The ability to obtain an abortion would not disappear across the U.S. It might in some states, but in some of those states there are already relatively few clinics that perform abortions. The likeliest result is a multiplicity of laws depending on how the debate and elections go. California might allow abortion until the moment of birth. Mississippi might ban it except in cases of rape or incest.
The Guttmacher Institute, which favors abortion rights, estimates that 26 states “are certain or likely to ban abortion without Roe.” But that means 24 states would allow it, including some of the most populous. Based on a Guttmacher analysis from 2017 on abortions performed in various states, the majority of those abortions would remain legal.
Meanwhile, a movement is already underway to pay for women in restrictive states to travel and obtain abortions elsewhere. Planned Parenthood would have the biggest fund-raising years in its history. Abortion opponents might even be disappointed by the result of the political debate. They would have to make, and win, the moral case against abortion among their fellow citizens.
This expression of sunny federalism and bootstrapping activism, in other words, served as the Journal’s official vision for the days following June 24, when the court, in its Dobbs ruling, did just as the newspaper had advised. “The Court majority in Dobbs has invigorated democracy and federalism,” wrote the editorial board in a July 1 piece breaking down the high court’s term.
“Democracy and federalism,” for the family of the 10-year-old rape victim, meant a trip from Ohio — which enacted a six-week abortion ban — to Indiana so that she could obtain a medical abortion.
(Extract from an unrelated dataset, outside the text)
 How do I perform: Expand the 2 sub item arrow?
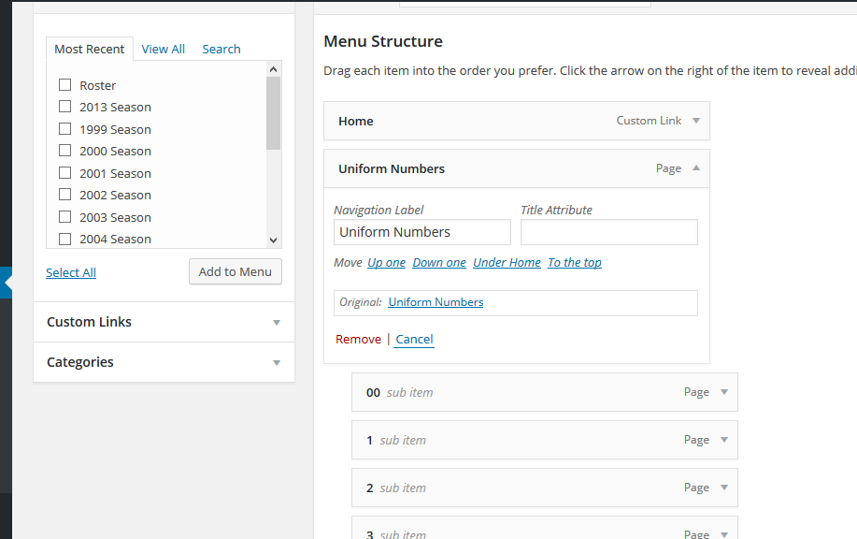click(723, 487)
Ohio’s law doesn’t include exceptions for rape or incest. The Journal hasn’t responded to questions about the process.
The contrast between the Journal’s view of a post-Roe world and the actual post-Roe world as chronicled by a pair of Midwestern newspapers helps to explain why the Journal went overboard in sniping at the story and why it stumbled through an embarrassing two-step process in correcting the piece.
“Fanciful” narratives, after all, are tough things to let go of.